During this time Jewish literature was produced; the Septuagint, the apocrypha and the Dead Sea scrolls. Legend has it that the Septuagint was written by 72 scholars in 72 days. The Latin word for 70, “Septuagint” became the name. The Apocrypha means “hidden”. It is a collection of books written during this period that are not canonized. The Dead Sea Scrolls found in 1947 provide copies of Old Testament texts, apocryphal texts, and others that are 1,000 years closer to the originals than were previously known. Including a full scroll of the book of Isaiah.

The following are some of the revolutions that took place in the intertestamental period that paved the way to the revolutionary aspect of the NT. Jews were now nationless in diaspora, many outside the Holy Land were cut off from the temple so religious practice became personal- studying Torah, personal prayer- rather than corporate sacrifices and sacraments. The emphasis on personal piety and a relationship with God paved the way for the Christian gospel.

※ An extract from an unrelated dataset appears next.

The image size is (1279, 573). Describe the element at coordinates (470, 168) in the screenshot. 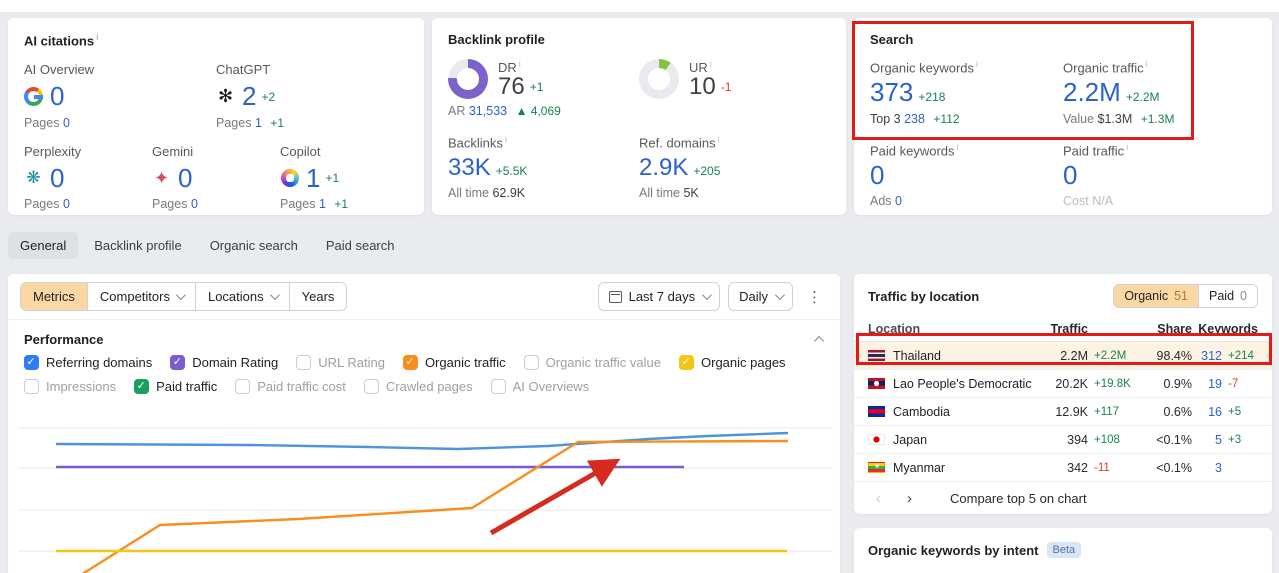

I have learned that after reading all 66 books of the Bible my favorite 2 books are still Genesis and John; specifically these verses:

“In the beginning God created the heavens and the earth. The earth was without form and void, and darkness was over the face of the deep, and the Spirit of God was hovering over the face of the waters. And God said, ‘Let there be light’ and there was light. And God saw that the light was good. And God separated the light from the darkness.”

Genesis 1: 1-4 ESV

“In the beginning was the Word, and the Word was with God, and the Word was God. He was with God in the beginning. Through him all things were made; without him nothing was made that has been made. In him was life, and that life was the light of men. The light shines in the darkness, but the darkness has not understood it.”

John 1: 1-5 NIV

After finishing the entirety of the Bible my next project is to understand the Word that is the light and the life.